▸ **Exercise aim**: When you reach the line with "Given: Open the comment bubble icon" in the listing below, transcribe it and each line after it up to and including the line with "This screenshot has height=525, width=700.", exactly and with nothing else.

*-*-*

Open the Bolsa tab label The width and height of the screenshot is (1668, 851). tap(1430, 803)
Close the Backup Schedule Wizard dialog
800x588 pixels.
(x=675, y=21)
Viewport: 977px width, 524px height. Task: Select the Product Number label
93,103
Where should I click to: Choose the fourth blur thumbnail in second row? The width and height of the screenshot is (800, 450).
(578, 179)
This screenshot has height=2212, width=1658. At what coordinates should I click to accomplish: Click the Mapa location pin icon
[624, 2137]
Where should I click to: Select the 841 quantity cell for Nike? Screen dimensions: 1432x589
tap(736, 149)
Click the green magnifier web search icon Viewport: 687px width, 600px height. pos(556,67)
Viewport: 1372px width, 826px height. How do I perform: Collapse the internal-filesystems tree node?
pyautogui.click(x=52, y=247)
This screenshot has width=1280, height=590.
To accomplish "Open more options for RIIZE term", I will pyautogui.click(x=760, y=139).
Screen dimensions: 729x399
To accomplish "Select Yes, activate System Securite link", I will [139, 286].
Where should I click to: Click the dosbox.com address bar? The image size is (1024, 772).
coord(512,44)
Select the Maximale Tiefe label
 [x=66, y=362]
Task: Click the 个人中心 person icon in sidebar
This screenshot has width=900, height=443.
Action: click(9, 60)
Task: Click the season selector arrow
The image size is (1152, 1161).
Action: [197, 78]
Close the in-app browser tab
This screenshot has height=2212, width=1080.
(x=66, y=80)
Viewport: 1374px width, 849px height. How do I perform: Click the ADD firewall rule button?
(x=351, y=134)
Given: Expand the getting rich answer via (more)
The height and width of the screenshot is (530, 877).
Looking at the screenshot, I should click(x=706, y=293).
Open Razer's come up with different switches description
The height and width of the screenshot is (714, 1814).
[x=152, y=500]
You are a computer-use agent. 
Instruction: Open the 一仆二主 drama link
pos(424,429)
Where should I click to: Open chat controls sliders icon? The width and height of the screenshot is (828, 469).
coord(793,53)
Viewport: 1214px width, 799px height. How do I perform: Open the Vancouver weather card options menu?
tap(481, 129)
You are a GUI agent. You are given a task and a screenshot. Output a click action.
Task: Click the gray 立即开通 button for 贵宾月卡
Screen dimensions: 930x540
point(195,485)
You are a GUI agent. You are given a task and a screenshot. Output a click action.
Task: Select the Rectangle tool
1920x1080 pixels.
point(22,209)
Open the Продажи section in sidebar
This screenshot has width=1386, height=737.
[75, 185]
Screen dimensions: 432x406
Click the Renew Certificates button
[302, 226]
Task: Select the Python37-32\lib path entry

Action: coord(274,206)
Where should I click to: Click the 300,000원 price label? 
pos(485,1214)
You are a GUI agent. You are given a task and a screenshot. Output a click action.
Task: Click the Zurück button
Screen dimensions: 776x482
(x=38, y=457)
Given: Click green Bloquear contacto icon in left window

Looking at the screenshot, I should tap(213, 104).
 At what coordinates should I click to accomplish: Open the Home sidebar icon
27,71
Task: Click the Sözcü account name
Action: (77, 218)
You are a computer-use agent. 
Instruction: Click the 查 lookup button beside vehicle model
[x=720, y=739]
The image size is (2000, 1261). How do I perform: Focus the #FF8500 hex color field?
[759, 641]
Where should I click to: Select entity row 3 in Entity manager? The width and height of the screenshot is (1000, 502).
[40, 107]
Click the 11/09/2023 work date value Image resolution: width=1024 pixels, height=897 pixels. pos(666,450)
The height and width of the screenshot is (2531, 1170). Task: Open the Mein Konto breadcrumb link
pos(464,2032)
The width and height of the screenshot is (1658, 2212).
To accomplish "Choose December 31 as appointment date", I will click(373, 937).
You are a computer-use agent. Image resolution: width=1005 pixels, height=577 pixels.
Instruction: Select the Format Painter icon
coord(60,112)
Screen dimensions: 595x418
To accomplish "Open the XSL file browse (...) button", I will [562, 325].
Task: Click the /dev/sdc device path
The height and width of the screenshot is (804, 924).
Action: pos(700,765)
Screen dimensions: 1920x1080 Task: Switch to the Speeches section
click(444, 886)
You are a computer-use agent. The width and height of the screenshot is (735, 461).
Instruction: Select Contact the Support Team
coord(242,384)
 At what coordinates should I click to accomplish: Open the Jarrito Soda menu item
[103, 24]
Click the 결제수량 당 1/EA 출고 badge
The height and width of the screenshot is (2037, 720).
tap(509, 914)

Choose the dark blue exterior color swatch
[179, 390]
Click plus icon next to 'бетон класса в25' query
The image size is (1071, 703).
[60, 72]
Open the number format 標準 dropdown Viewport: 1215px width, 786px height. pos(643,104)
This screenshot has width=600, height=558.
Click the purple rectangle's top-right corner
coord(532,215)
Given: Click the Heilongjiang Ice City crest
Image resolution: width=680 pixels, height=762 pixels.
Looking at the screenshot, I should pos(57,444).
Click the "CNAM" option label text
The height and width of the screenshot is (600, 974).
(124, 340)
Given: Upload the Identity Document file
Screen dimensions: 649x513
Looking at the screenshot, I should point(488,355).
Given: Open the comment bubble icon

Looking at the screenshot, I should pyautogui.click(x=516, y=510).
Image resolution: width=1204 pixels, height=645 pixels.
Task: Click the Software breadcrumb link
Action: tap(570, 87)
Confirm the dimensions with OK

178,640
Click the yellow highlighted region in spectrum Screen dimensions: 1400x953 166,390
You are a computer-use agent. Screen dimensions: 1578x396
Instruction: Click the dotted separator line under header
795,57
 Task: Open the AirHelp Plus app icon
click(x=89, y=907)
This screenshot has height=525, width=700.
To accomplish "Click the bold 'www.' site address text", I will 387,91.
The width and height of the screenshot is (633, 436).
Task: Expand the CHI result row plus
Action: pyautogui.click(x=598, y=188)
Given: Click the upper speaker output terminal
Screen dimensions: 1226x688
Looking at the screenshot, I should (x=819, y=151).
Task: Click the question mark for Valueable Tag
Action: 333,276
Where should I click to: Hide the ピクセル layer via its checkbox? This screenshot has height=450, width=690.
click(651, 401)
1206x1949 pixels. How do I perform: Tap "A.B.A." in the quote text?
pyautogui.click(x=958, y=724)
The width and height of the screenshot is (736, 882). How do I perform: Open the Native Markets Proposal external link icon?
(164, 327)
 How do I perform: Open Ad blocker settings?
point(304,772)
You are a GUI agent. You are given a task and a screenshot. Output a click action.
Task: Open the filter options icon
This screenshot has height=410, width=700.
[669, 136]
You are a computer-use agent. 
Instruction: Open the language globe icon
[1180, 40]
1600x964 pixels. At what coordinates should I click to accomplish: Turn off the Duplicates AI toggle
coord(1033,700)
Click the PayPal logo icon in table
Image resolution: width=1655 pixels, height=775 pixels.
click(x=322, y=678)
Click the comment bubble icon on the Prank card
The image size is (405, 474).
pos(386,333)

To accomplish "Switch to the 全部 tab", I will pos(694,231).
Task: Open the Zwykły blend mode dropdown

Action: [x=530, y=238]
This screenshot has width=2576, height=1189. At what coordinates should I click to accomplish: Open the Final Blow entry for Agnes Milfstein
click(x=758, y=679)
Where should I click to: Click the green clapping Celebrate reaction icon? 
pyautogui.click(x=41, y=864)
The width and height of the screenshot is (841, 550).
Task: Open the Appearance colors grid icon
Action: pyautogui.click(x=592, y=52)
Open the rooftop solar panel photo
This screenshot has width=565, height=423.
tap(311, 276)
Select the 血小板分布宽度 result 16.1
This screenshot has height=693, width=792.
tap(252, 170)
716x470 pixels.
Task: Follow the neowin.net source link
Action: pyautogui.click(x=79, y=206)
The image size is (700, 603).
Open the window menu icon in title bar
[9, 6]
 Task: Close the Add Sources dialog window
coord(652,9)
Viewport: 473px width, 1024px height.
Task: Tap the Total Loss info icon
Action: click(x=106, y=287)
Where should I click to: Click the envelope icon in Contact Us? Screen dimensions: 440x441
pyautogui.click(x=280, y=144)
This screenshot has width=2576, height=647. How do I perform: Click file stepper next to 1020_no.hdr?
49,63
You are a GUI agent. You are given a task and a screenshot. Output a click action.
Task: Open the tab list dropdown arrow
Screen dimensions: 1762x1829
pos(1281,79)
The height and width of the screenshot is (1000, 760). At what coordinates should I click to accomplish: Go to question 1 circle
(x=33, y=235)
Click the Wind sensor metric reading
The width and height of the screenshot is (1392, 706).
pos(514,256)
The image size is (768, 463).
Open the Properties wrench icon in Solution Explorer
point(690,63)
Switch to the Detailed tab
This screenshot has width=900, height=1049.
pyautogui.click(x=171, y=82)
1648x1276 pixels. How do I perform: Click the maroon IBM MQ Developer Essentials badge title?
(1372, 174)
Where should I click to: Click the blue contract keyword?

*-*-*

▸ **Solution for this problem**:
Given: Open the comment bubble icon

Looking at the screenshot, I should pyautogui.click(x=516, y=510).
Image resolution: width=1204 pixels, height=645 pixels.
Task: Click the Software breadcrumb link
Action: tap(570, 87)
Confirm the dimensions with OK

178,640
Click the yellow highlighted region in spectrum Screen dimensions: 1400x953 166,390
You are a computer-use agent. Screen dimensions: 1578x396
Instruction: Click the dotted separator line under header
795,57
 Task: Open the AirHelp Plus app icon
click(x=89, y=907)
This screenshot has height=525, width=700.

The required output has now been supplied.